Maggie Smith, California Suite

Tuesday, September 27, 2005

David Denby

“A much better episode features Michael Caine and Maggie Smith. Too eccentric in style to play a romantic heroine or an ordinary mother or working woman, Maggie Smith is the closest thing we have to a great camp actress. In her movie work whe’s stayed within the brittle-mistress-of-temperament territory staked out by Gertrude Lawrence, Beatrice Lillie, and Angela Lansbury, even though she’s softer and more likable than any of those famous ladies. No matter what she does, she always seems actressy, and here she’s at her best actually playing an actress—a serious Shakespeare-and-Pinter-type performer who is up for an Oscar and is feeling very nervous about it.
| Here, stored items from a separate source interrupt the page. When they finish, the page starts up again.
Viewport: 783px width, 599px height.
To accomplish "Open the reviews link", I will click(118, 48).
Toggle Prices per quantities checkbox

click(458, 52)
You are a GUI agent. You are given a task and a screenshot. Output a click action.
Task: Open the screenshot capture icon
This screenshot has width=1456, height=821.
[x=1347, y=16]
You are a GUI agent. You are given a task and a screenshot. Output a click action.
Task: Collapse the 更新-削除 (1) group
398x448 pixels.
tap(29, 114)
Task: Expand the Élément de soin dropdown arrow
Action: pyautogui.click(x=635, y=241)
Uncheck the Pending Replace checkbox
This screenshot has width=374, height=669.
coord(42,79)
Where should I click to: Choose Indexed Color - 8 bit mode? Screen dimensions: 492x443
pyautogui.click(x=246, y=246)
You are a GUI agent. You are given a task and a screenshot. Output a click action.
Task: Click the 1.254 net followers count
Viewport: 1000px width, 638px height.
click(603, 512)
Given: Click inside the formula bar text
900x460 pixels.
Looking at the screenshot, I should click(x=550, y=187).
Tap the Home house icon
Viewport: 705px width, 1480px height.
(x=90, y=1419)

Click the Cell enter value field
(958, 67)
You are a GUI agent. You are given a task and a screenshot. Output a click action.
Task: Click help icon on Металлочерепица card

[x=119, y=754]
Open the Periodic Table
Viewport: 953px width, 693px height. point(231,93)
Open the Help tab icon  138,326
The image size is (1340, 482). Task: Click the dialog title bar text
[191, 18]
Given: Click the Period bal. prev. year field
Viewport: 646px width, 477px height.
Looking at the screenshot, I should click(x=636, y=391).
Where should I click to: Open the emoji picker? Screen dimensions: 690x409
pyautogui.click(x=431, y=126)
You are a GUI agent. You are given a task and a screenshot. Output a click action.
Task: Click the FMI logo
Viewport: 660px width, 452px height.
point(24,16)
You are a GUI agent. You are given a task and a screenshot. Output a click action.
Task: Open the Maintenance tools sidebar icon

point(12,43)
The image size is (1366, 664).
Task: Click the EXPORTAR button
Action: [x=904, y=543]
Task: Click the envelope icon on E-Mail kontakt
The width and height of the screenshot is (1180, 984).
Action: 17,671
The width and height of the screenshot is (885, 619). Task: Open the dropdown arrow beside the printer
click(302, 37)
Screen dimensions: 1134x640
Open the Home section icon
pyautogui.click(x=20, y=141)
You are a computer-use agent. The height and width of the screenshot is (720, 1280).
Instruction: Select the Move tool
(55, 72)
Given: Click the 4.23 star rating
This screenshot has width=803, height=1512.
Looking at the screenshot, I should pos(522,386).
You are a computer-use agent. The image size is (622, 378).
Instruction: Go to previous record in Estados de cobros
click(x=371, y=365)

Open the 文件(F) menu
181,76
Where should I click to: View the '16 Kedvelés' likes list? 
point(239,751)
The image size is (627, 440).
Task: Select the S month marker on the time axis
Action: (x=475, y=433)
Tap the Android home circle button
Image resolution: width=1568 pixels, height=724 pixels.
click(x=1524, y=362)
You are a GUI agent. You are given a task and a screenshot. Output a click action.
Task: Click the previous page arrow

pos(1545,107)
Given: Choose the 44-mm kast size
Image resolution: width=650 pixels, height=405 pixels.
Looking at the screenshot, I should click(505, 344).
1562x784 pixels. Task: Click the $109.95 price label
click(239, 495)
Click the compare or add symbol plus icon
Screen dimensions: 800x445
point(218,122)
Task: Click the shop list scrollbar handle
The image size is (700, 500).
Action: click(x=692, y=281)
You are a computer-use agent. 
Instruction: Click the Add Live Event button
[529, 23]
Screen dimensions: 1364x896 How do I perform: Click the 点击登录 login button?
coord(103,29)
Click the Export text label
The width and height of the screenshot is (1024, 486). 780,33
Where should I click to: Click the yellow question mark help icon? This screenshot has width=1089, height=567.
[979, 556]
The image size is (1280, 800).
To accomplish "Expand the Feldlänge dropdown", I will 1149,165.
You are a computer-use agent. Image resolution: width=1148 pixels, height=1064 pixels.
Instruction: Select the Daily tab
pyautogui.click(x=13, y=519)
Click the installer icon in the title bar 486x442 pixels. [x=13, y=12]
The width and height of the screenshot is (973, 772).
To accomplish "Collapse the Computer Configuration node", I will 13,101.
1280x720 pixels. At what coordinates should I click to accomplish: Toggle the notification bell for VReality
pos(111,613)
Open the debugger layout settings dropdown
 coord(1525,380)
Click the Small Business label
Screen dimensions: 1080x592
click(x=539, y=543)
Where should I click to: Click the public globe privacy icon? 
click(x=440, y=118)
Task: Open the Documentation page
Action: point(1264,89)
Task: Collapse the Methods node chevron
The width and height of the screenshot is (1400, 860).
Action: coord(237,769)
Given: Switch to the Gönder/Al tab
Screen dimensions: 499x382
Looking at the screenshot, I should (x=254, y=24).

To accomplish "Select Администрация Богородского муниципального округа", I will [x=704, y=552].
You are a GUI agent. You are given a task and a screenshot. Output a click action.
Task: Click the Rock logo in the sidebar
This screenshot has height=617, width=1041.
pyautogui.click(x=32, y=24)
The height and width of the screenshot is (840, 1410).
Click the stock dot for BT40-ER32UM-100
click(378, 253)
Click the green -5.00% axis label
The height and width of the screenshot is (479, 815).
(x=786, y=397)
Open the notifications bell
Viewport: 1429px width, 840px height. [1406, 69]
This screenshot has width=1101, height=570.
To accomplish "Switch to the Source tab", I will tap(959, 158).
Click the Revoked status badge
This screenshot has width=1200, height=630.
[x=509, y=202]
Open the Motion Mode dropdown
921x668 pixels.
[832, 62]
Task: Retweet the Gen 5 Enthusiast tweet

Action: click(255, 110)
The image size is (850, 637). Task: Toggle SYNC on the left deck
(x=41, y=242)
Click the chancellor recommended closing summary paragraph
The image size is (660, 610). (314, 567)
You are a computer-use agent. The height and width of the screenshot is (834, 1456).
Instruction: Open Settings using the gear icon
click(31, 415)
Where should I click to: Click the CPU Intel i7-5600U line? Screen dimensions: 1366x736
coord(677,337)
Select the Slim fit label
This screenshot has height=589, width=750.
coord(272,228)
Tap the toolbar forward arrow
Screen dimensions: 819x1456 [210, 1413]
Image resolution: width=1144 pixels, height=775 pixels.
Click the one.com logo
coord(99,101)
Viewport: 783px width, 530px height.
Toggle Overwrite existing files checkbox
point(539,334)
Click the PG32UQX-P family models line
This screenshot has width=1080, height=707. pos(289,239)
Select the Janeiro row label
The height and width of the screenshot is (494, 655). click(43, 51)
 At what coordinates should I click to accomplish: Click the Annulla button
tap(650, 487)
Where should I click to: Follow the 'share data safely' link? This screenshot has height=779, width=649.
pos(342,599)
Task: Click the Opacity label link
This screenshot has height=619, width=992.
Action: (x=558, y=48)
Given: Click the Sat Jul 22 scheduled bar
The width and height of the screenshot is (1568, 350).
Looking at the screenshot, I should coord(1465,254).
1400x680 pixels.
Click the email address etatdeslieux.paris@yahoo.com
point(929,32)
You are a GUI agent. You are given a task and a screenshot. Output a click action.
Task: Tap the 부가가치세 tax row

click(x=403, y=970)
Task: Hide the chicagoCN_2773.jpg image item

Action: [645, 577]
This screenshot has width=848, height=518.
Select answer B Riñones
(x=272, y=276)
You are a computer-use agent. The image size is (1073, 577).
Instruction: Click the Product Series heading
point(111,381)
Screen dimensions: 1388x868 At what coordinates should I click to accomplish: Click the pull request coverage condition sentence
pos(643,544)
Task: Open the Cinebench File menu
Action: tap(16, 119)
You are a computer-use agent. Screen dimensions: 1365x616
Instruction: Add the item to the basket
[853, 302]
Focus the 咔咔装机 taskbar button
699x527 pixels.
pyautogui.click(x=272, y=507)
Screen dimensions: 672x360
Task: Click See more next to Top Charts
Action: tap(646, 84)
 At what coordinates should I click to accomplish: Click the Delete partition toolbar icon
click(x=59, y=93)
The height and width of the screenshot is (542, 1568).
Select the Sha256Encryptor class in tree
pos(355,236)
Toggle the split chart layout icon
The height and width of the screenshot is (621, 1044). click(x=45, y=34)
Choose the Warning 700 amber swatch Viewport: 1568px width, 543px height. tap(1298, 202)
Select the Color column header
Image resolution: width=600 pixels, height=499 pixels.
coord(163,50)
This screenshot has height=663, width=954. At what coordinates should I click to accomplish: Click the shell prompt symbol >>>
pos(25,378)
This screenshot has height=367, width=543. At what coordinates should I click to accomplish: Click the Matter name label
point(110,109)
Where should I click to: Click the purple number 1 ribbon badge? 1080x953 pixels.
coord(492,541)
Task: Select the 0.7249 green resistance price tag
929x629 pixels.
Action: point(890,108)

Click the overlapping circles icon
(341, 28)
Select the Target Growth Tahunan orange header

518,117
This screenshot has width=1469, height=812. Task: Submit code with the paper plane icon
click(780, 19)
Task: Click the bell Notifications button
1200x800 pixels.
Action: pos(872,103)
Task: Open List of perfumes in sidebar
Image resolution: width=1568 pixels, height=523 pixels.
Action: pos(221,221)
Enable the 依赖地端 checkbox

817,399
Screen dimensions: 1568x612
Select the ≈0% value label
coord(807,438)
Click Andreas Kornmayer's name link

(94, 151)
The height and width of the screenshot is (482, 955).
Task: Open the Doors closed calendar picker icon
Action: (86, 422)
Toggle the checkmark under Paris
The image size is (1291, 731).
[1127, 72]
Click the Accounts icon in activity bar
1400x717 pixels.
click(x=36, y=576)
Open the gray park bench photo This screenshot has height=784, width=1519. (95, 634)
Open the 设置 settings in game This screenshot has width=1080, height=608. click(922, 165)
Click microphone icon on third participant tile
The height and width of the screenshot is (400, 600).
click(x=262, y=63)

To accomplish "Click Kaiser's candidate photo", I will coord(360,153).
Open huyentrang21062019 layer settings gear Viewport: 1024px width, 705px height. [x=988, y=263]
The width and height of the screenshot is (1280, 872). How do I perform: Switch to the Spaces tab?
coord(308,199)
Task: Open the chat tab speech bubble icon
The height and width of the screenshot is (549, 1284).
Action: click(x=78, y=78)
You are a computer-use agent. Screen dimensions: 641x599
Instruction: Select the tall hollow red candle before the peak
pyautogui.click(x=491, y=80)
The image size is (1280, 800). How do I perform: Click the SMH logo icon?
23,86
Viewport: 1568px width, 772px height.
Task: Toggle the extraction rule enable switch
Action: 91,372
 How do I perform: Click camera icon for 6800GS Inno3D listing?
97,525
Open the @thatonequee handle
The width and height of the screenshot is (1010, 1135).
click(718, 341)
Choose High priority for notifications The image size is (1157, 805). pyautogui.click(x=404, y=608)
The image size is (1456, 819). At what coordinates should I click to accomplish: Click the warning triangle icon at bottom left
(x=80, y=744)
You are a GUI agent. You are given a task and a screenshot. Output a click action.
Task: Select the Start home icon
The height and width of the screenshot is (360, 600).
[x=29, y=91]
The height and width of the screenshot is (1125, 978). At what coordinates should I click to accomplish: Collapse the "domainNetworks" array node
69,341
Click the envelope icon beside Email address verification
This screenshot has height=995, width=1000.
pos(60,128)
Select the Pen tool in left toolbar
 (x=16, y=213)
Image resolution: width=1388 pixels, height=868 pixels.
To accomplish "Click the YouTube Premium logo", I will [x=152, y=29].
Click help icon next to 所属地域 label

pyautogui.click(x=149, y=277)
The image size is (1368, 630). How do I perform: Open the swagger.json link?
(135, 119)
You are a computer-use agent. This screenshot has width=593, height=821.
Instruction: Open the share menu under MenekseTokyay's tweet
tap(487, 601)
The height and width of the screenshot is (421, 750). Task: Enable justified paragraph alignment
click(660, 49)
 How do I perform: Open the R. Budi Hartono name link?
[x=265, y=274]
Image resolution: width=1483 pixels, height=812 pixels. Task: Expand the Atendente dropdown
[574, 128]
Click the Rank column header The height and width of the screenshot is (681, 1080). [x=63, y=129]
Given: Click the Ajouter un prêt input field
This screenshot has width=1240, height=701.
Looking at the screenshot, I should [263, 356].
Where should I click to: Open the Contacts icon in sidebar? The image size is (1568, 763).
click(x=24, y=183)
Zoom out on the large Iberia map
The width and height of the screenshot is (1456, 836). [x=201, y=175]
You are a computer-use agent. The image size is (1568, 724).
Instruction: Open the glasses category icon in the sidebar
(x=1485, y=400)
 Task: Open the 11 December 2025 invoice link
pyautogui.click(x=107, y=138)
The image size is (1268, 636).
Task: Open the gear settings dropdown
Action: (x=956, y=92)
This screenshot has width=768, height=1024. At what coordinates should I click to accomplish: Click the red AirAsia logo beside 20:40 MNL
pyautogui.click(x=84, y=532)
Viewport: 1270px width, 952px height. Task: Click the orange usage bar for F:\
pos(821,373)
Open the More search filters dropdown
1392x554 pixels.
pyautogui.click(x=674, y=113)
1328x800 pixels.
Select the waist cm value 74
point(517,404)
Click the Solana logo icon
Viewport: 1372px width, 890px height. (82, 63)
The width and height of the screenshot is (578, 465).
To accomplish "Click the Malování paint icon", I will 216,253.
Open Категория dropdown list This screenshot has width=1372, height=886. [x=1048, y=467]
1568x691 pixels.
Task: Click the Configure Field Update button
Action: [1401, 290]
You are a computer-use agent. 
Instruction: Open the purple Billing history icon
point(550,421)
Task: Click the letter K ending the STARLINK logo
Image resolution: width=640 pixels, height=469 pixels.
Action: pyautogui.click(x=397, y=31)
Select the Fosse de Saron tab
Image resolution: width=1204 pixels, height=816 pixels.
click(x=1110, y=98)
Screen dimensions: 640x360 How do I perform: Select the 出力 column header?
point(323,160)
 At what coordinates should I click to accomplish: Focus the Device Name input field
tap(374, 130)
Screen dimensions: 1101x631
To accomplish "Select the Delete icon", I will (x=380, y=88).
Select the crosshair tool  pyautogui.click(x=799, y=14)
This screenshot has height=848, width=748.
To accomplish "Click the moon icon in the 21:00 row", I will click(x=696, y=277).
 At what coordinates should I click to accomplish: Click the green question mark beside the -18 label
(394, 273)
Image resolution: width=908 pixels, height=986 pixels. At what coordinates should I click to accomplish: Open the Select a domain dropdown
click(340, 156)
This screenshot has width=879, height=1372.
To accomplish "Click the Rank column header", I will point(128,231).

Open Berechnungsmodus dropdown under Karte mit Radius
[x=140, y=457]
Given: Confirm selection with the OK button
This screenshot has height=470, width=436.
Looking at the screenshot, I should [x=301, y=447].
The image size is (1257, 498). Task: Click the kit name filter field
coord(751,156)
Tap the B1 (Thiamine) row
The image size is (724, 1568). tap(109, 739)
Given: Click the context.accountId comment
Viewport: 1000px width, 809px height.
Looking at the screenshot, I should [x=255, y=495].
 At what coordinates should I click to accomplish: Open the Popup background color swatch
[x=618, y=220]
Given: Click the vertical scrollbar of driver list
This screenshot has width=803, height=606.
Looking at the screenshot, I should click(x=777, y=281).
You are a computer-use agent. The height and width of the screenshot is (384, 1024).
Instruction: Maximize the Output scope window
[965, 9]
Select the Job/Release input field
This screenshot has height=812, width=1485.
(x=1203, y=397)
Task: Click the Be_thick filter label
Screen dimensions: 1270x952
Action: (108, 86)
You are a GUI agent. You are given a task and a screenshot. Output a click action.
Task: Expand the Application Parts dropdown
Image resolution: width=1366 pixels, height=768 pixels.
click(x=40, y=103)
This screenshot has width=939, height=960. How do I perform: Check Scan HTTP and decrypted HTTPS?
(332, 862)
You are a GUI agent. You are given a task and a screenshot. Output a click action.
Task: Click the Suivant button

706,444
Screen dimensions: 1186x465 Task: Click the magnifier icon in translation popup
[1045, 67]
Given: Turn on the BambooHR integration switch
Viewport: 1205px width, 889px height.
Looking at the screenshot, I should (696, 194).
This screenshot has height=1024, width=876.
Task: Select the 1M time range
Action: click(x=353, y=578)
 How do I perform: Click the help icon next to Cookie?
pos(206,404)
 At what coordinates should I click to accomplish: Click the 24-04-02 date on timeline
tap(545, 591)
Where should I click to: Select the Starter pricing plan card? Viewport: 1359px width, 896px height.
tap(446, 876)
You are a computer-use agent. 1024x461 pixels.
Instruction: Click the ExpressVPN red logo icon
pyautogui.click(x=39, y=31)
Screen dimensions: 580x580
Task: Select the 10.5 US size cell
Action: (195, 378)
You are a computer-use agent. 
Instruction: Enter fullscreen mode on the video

Smith performs comic miracles with her high, wandering voice, her mixture of sweetness and self-pity, mock hauteur and affected surprise (“What is this green slime?” she inquires, shocked, when some California vegetarian dip is placed before her at a bar). Caine cushions her nicely as a bixexual husband who is true to her in his own way. Their bedtime patter is all banter (what else?), but Caine and Smith, with their relaxed knowingness, manage to suggest the weariness of a couple who routinely substitute banter for sex. For a change, the jokes work with the situation rather than against it, and the two actors slow doesn the tempo of Simon’s repartee so much that they almost seem to be playing human beings rather than wrangling automatons. In a Neil Simon movie, that’s a rarity.”